It just so happens that there’s another way to discover this equation: inside a steam engine.  Who would have thought?  Through his deep, insightful contemplation of Sadi Carnot’s work, Clausius realized, in a truly monumental step in history that broke open a huge log-jam in the world of physical chemistry, that not only does entropy exist as a property but that it changes in such a way as to govern each step of Carnot’s four-step engine reversible cycle:  the two isothermal volume-change steps, for which the change in entropy equals the total heat absorbed or rejected divided by temperature (since temperature is constant), and the two adiabatic volume-change steps, for which there is no change in entropy since there is no heat exchange.

Entropy enabled completion of thermodynamics

Clausius’ above equation is not the sole defining equation of entropy.  As noted before, it’s not even the defining equation as that prize belongs to Boltzmann’s equation.  But it is one way and in fact the way that enabled completion of classical thermodynamics.  Recall Clausius’ separate defining equation for the 1st Law of Thermodynamics:

            dU  =  δQ  –  δW

We know from his work that heat flow into the system, Q, and work done by the system, W, do not describe properties of matter, as such, but instead describe changes in properties.  Each quantifies a specific change inside the system.  We know from Part III that the infinitesimal work (δW) done by a fluid (gas or liquid) is equal to the pressure of the system times the infinitesimal change in volume, PdV.  We also know that the infinitesimal heat (δQ) added is equal to TdS.  Combining these two relationships enabled conversion of the 1st Law into one based purely on properties of the system, independent of the heat / work path taken to move from one state to another.

Records from a collection
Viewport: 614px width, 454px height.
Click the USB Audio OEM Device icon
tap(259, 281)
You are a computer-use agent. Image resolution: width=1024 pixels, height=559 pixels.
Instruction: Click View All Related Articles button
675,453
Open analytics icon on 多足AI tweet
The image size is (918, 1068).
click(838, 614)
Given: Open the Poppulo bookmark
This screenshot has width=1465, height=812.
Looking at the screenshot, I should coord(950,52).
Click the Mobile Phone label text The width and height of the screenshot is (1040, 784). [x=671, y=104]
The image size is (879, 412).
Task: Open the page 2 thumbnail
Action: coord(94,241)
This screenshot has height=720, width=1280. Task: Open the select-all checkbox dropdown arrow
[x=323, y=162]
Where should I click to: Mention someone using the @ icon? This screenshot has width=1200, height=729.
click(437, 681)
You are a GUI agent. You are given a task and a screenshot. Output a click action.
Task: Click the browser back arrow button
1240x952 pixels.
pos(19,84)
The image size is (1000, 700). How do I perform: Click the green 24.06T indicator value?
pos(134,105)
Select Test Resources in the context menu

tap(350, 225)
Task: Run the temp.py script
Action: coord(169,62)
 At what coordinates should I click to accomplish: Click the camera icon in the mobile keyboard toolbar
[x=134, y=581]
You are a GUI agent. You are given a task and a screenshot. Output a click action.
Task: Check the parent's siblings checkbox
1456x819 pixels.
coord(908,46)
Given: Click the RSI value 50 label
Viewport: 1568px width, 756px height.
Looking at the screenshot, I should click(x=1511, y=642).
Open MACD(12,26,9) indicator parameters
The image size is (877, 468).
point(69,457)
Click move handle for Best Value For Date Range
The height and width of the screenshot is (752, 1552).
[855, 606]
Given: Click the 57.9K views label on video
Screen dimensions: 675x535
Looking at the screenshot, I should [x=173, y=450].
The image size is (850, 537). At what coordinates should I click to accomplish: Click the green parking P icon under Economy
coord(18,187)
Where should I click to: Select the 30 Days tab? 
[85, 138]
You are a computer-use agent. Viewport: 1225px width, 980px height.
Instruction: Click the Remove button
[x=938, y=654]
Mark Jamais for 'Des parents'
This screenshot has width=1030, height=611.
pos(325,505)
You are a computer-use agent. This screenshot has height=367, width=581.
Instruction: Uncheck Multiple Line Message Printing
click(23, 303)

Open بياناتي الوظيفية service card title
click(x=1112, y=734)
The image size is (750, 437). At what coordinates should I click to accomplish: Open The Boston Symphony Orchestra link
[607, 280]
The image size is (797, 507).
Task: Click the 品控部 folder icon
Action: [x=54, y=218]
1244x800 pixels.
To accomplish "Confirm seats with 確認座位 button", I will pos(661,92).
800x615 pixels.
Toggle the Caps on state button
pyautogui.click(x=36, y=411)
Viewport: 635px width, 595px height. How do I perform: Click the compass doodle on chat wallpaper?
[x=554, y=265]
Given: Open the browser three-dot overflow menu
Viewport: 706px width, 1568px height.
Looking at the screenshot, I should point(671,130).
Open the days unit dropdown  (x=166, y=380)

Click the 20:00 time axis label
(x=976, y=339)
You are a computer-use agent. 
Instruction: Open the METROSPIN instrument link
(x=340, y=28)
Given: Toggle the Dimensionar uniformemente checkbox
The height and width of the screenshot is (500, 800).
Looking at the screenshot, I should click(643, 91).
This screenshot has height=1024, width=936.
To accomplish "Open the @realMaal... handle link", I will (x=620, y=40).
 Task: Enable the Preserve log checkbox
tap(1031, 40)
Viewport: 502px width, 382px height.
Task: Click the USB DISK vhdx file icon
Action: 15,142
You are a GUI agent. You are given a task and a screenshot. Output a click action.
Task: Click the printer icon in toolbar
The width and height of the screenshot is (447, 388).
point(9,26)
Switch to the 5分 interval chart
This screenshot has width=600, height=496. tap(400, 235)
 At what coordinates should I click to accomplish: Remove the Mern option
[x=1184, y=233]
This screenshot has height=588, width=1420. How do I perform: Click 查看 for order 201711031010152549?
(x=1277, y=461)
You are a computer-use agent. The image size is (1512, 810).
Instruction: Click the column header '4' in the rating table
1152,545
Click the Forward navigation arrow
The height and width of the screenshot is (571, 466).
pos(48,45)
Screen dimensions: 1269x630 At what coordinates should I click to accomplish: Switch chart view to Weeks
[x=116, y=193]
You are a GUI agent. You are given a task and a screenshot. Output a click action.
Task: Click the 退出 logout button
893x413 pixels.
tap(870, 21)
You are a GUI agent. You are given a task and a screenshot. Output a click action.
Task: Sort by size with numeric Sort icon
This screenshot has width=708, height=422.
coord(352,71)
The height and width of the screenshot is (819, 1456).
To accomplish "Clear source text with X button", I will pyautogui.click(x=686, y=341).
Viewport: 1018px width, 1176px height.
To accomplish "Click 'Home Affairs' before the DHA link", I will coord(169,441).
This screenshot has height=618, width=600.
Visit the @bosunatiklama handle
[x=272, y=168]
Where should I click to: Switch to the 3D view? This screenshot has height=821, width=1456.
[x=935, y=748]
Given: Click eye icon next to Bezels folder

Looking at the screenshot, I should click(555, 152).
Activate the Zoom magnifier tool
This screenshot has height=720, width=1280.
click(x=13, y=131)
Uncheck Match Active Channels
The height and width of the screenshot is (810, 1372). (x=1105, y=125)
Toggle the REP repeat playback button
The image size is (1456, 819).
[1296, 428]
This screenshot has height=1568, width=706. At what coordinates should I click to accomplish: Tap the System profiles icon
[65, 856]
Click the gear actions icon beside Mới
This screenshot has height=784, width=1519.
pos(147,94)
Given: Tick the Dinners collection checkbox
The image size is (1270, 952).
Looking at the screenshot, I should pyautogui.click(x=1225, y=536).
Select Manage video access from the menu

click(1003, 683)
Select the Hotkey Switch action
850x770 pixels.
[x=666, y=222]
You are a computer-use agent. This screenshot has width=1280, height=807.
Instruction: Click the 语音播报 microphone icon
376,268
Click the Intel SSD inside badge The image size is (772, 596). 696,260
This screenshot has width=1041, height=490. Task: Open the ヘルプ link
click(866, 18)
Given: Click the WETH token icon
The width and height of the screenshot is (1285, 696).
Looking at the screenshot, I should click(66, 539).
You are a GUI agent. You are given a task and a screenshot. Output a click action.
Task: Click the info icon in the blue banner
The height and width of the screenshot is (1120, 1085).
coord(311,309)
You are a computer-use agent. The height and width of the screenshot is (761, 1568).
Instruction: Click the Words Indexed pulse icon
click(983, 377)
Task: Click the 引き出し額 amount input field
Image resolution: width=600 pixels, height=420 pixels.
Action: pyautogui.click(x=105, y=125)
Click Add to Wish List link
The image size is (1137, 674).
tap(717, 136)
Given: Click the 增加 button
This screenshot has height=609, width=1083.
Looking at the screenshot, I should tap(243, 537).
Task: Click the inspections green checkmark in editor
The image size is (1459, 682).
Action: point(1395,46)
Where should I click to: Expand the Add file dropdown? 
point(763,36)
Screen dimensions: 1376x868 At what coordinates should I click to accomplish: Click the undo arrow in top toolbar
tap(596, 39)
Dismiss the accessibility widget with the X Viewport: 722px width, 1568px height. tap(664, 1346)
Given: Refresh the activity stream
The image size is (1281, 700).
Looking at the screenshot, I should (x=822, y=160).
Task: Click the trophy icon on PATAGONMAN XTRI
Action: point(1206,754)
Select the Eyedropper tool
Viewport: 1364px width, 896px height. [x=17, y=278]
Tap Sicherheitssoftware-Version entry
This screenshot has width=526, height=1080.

▶ **Exercise tasks**:
(A) In the entropy passage, what does the infinitesimal work done by a fluid equal?
(B) Render this sentence from the entropy passage in Spanish: "Each quantifies a specific change inside the system."
(C) Please carry the entropy passage forward with the next few sentences, picking up after its final line.

▶ **Responses in order**:
(A) The pressure of the system times the infinitesimal change in volume, PdV.

(B) Cada una cuantifica un cambio específico dentro del sistema.

(C)
            dU  =  TdS  –  PdV

The arrival of entropy in 1865 enabled the 1st Law of Thermodynamics to be upgraded to the first fundamental equation of thermodynamics, or more accurately, the differential of the first fundamental equation.  This differential equation is based solely on thermodynamic properties without reference to heat and work processes and is the source from which all other thermodynamic equations can be derived.  It was this equation that served, in part, as the basis for Gibbs’ 300-page monumental treatise Equilibrium of Heterogeneous Substances.  The other part that Gibbs relied on was a fascinating characteristic of entropy that Clausius discovered.

Die Entropie der Welt strebt einem Maximum zu [10] – Clausius’ version of the 2nd Law

Clausius’ entire nine-memoir analysis of Carnot’s steam engine, an analysis in which the announcement of entropy was but a single part, firmly established the two laws of thermodynamics.  The 1st Law as written above was based on energy and its conservation.  The conservation inherent to this law said that an energy increase in one system must be compensated by an energy decrease of identical magnitude in another system.  This law in and of itself had a tremendous impact on the science community.  But it wasn’t enough.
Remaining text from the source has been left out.